:: PROVIDED DATA ::
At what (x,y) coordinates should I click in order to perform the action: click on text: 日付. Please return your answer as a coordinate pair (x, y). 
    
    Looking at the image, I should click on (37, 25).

---

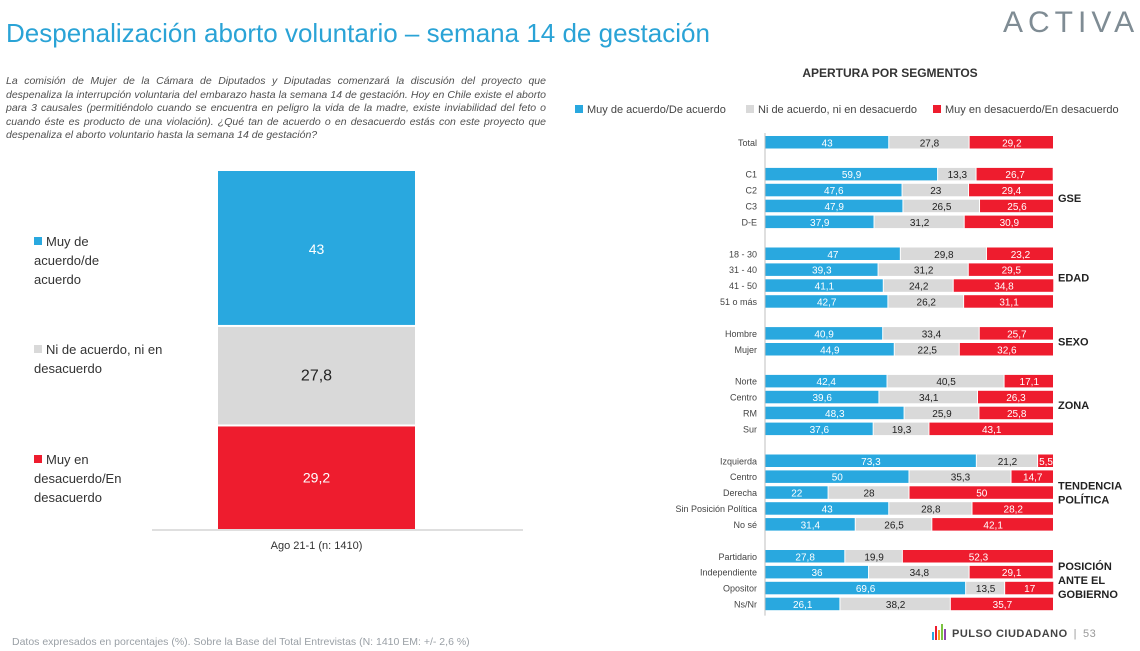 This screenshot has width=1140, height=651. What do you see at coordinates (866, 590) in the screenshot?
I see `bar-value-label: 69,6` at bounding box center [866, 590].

...

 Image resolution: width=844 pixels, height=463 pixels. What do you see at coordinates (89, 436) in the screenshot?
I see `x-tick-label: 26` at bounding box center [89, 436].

:: TASK DETAILS ::
Find each line in the items above that contains the string "label", and copy those lines out in full. Case counts.

:: FINISHED EXERCISE ::
I see `bar-value-label: 69,6` at bounding box center [866, 590].
I see `x-tick-label: 26` at bounding box center [89, 436].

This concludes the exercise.